» Work order
Only the lines from the one containing "Expand the Aircraft" to the end of the entries should be written out, each exactly as it stands, both ends included.

Collected data entries
_ _ _ _

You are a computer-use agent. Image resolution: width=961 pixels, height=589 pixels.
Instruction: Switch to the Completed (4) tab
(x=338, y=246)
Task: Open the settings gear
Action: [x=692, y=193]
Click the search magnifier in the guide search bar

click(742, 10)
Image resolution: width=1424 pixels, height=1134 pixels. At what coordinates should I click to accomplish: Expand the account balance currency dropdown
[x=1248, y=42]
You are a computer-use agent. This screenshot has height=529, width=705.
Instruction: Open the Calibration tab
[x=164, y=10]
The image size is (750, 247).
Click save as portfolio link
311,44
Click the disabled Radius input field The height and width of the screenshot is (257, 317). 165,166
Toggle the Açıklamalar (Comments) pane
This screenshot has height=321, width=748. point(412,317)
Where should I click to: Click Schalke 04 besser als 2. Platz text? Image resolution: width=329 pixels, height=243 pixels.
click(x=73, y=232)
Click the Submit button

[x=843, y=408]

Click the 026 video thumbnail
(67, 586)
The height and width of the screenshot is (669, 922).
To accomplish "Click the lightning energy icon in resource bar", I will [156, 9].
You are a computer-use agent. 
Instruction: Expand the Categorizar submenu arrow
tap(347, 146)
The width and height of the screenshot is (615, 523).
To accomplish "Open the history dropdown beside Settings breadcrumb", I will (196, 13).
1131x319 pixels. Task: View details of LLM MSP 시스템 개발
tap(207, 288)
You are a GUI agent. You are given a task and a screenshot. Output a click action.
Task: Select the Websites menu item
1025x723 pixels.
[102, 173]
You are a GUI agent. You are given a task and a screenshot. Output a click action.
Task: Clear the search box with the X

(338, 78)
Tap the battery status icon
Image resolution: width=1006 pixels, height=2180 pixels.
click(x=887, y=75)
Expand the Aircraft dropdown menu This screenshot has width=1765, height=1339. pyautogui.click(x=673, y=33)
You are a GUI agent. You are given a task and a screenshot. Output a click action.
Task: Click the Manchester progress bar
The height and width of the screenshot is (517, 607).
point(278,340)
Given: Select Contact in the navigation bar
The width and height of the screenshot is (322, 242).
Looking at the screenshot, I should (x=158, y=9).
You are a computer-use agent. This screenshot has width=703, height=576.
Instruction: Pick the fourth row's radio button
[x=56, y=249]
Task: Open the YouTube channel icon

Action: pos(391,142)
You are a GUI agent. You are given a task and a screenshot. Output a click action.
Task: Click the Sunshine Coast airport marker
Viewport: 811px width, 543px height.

_ _ _ _

» Completed task
Expand the Aircraft dropdown menu This screenshot has width=1765, height=1339. pyautogui.click(x=673, y=33)
You are a GUI agent. You are given a task and a screenshot. Output a click action.
Task: Click the Manchester progress bar
The height and width of the screenshot is (517, 607).
point(278,340)
Given: Select Contact in the navigation bar
The width and height of the screenshot is (322, 242).
Looking at the screenshot, I should (x=158, y=9).
You are a computer-use agent. This screenshot has width=703, height=576.
Instruction: Pick the fourth row's radio button
[x=56, y=249]
Task: Open the YouTube channel icon

Action: pos(391,142)
You are a GUI agent. You are given a task and a screenshot. Output a click action.
Task: Click the Sunshine Coast airport marker
Viewport: 811px width, 543px height.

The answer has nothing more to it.